Gizem Ö: Gamma, Thales, Glaze ve Eternity isimlerini verdiğimiz dört koleksiyonumuzda da geçmişten gelen ve dünyaya büyük emeği olan isimlere atıfta bulunuyoruz. Kendi stili olan ve trendini yaratan isimleri markayla özdeşleştiriyorum. En büyük ilham kaynağım bulunduğum çevre. Tasarım anlamında kendimi sınırlandırmayı sevmiyorum. Özgür hissedebildiğim her alan bana ilham veriyor.

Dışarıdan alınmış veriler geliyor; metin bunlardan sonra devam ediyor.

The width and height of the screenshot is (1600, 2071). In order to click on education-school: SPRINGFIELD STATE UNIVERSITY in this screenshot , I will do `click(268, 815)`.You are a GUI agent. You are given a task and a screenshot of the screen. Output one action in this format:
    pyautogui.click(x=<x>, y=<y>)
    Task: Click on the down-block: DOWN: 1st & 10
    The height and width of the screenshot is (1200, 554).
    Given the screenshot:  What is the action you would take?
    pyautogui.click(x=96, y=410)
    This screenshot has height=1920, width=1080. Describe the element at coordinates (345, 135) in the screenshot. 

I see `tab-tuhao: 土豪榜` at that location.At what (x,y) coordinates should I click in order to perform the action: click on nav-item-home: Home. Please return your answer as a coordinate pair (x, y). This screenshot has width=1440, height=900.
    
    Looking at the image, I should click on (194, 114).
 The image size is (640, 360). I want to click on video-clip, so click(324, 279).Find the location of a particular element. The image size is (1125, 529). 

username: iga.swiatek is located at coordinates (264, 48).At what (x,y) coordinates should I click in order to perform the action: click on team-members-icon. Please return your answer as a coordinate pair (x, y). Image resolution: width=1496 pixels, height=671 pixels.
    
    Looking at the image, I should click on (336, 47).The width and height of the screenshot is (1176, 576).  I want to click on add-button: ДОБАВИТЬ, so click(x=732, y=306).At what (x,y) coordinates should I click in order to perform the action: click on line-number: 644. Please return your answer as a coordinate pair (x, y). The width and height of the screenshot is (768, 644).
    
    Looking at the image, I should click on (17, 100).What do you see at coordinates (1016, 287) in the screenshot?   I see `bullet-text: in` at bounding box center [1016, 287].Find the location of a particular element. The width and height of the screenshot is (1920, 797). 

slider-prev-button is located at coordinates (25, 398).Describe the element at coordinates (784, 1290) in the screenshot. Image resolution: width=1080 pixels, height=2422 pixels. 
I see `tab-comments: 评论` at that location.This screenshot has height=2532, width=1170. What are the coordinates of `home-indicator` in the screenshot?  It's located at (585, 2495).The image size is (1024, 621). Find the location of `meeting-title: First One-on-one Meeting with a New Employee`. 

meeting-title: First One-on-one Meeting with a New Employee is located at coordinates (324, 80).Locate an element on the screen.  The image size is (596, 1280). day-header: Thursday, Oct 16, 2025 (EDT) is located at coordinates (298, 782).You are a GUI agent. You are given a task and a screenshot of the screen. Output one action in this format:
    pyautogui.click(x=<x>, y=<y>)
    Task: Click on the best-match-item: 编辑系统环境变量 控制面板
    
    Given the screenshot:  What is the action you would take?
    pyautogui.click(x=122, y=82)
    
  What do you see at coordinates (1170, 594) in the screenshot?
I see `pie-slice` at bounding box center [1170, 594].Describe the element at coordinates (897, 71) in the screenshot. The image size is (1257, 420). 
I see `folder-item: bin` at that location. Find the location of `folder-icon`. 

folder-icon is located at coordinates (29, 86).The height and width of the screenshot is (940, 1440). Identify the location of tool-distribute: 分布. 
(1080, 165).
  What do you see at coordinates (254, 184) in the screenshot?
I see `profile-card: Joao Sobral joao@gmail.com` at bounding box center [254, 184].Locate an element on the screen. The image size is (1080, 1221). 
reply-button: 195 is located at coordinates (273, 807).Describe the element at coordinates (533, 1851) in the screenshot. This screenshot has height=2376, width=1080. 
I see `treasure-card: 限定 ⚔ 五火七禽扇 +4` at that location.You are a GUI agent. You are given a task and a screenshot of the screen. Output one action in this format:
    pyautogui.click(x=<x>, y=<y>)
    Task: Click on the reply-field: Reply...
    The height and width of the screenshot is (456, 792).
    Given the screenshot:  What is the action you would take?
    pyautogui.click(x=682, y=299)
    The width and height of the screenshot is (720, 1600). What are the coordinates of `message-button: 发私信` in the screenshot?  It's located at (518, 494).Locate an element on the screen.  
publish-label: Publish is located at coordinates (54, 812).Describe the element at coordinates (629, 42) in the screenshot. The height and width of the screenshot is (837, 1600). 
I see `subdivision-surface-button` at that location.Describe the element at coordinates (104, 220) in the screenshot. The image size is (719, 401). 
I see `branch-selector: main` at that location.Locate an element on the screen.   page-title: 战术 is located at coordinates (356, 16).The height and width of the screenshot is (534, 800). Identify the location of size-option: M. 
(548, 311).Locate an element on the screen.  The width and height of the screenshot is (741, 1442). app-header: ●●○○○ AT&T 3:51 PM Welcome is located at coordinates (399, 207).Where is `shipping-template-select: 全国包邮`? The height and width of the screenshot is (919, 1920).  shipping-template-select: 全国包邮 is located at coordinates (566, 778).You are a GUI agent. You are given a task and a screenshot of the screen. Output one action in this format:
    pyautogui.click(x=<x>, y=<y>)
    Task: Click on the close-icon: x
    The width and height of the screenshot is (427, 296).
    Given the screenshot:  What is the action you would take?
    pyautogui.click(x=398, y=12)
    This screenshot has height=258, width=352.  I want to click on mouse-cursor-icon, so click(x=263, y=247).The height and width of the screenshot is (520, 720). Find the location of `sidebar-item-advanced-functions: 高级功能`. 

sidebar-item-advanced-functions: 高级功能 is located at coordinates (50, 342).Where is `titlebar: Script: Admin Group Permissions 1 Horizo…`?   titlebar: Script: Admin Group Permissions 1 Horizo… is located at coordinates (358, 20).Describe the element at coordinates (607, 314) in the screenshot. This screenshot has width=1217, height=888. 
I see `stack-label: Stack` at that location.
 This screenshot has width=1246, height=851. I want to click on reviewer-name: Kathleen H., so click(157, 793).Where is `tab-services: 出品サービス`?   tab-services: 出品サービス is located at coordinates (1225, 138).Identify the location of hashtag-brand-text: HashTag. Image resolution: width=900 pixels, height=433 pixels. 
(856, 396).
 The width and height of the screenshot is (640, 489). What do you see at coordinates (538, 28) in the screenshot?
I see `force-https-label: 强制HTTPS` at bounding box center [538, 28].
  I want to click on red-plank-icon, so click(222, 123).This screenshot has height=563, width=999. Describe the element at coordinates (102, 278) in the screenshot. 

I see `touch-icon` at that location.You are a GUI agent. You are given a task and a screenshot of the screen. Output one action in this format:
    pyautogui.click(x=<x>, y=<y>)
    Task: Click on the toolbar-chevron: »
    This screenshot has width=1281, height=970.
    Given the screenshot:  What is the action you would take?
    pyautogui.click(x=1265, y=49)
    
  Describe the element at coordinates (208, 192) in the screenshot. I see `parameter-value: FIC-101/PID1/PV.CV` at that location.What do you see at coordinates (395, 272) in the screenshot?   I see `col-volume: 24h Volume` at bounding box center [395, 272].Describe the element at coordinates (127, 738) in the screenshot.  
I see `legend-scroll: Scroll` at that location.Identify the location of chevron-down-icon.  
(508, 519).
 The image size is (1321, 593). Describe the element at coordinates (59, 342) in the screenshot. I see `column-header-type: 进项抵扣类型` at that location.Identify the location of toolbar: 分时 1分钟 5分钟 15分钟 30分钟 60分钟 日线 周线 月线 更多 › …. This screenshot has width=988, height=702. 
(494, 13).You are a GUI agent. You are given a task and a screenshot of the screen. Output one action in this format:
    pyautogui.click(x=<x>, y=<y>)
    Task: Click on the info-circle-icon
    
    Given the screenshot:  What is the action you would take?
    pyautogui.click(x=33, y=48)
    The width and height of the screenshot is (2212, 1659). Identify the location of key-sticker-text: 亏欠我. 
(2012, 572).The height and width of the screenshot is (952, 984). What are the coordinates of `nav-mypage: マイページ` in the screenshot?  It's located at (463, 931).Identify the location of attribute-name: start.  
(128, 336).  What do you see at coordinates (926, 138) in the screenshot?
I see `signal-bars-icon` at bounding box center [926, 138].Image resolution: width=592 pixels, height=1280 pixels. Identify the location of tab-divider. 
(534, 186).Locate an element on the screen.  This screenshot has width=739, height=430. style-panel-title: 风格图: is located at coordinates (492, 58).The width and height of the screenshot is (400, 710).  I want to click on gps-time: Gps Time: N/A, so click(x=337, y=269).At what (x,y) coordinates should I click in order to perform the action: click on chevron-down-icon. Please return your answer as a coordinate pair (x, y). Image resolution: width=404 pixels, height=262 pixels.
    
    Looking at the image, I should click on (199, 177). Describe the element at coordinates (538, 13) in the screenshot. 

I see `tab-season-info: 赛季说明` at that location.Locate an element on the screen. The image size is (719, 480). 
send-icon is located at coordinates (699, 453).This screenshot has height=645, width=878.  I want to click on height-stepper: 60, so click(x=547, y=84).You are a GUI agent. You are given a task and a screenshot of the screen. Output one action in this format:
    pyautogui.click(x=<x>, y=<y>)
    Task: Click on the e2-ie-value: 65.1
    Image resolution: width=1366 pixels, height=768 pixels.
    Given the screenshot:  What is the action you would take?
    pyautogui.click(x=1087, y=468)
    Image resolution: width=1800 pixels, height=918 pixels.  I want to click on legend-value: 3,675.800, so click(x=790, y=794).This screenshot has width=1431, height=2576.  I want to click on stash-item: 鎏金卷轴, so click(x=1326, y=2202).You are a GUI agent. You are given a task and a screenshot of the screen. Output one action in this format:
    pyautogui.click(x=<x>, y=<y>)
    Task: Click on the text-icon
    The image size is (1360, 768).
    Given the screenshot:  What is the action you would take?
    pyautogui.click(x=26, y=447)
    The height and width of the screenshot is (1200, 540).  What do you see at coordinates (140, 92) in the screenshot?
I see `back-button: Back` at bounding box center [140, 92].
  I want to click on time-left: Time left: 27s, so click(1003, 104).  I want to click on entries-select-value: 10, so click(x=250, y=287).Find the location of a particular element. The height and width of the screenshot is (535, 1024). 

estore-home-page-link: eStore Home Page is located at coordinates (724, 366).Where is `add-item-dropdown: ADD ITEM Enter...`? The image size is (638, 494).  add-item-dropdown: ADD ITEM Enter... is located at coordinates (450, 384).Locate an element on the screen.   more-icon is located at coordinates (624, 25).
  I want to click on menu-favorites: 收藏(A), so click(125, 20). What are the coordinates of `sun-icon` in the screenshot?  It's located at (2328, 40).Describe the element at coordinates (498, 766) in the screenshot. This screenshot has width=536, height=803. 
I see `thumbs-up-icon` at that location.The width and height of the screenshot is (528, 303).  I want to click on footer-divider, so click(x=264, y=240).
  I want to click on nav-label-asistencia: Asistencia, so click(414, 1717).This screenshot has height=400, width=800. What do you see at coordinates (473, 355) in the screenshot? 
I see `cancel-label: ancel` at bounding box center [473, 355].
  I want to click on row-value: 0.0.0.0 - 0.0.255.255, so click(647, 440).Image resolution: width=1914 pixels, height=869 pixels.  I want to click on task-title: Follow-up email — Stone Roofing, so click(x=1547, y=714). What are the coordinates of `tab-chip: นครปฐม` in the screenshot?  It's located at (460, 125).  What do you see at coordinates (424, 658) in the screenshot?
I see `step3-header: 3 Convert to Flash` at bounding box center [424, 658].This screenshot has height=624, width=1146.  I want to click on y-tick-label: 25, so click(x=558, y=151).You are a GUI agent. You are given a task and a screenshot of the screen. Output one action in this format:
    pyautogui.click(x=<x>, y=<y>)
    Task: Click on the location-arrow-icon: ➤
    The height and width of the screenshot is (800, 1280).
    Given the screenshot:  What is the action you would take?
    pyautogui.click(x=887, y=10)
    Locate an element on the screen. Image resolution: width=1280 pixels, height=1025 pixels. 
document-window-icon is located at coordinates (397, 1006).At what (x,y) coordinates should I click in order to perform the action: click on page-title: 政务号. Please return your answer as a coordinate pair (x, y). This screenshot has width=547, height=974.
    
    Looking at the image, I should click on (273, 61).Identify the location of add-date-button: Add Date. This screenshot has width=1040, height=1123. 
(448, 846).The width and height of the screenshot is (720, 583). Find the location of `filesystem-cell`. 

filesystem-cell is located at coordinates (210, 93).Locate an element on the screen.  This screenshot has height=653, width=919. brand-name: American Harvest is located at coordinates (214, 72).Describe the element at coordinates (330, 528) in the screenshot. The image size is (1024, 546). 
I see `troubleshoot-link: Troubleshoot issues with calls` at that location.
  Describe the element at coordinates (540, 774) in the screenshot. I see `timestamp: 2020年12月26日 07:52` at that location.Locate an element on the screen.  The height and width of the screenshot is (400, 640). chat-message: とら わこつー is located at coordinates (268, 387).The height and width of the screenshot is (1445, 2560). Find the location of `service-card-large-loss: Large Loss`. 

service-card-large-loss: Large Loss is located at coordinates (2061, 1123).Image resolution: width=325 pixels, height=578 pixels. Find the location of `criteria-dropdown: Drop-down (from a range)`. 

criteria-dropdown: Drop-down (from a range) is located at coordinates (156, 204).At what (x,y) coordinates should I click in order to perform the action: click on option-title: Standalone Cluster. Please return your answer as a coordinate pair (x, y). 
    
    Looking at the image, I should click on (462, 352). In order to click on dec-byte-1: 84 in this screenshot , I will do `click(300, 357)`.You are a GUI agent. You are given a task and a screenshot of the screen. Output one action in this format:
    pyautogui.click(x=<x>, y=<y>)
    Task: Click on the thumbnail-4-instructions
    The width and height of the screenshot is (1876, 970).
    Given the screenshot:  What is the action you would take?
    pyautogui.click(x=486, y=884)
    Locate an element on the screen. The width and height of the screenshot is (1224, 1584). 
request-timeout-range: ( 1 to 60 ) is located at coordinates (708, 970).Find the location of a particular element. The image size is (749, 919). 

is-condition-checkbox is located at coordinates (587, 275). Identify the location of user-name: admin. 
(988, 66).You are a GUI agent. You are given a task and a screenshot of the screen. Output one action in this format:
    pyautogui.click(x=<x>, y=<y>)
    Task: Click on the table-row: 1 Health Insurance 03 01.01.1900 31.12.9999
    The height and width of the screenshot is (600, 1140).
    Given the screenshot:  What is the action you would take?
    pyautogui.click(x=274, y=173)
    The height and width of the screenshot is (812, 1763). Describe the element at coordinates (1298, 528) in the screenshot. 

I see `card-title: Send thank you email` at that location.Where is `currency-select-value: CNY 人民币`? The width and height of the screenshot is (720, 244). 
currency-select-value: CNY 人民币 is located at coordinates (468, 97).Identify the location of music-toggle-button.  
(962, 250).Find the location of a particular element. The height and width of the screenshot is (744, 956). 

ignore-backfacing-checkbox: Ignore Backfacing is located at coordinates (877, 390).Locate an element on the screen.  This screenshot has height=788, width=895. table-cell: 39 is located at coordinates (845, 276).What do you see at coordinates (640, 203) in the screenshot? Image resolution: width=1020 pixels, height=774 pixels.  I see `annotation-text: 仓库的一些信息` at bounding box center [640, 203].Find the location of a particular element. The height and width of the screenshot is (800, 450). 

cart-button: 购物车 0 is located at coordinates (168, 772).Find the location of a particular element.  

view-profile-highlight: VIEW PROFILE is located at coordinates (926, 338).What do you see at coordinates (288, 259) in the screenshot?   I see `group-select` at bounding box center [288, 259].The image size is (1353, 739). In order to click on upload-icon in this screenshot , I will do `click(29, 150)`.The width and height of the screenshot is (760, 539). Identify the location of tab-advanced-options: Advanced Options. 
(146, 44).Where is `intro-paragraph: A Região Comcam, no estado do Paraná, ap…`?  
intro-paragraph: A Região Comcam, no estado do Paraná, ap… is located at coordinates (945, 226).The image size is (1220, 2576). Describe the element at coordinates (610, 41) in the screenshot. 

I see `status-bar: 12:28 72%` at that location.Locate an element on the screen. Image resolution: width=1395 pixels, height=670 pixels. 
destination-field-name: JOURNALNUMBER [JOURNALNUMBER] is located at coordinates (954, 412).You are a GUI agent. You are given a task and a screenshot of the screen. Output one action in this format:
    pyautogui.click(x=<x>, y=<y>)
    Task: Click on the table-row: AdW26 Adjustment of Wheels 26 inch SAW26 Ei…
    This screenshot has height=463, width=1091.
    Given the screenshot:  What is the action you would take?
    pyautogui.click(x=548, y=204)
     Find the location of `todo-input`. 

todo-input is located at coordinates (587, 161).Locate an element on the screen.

Dila T: Koleksiyonlarımızın altında güçlü ilhamlarımız var. Tüm dünyada herkesin merak ettiği gökyüzü, yörüngeler, uydular, gezegenler, meteorlar, yıldızlar ve astroloji bizi de etkisi altına alıyor.
Kuyumculuk, takı, tasarım dünyası sizin için ne ifade ediyor?
Gizem Ö: Her sektörün kendine göre farklı dinamikleri var. Mücevher tasarımı benim için vazgeçilmez ve heyecan verici. Farklı stilleri yansıtan ürünleri hayal edip, tasarıma dönüştürdükten sonra doğru kişilerle buluşturmak tüketici ile marka arasındaki bağı sağlamlaştırdığı için çok önemli.
Dila T: Mücevherin çok dikkat edilmesi gereken kalite ölçütü detayları var. Üretim aşamasının aslında en çok dikkat edilmesi gereken süreç olduğunu düşünüyorum. Hayal ettiğiniz bir ürünü kişinin üzerinde görmek ise paha biçilemez bir duygu.
Çok sayıda mücevher markası var. Sizin farkınız, sektöre imza dokunuşunuz ne olacak?
Dila T: Hem gündüz hem gece kullanıma yönelik, günümüzün dinamik ve değişken şehir hayatına eşlik edebilecek tasarımlar yaratıyoruz. Minimal olduğu kadar detaylarda farklılaşan bir çizgimiz var. Ayrıca her müşterimiz de farklı bir kombinle alışverişini tamamladığı için marka kendi müşterisini de özgün olmaya sürüklüyor.
Ailenizin tepkisi nasıl oldu marka kurmaya karar verdiğinizde?
Gizem Ö: Biz üç nesildir altın ve mücevher içinde olduğumuz için en büyük gücü onlardan alıyoruz. Anne ve babamız bize hep destek oldu ve sonuna kadar inandı. Markamızın kurulum aşamasından bugüne kadar onlar her zaman bizim gizli kahramanlarımız... Gerçekten biz markanın yüzü olarak iki kız kardeşiz ama annem (Tülay Encür) bizi hiç bırakmıyor, en büyük danışmanımız o. Tabii ki babamın da bilgisi, desteği paha biçilemez.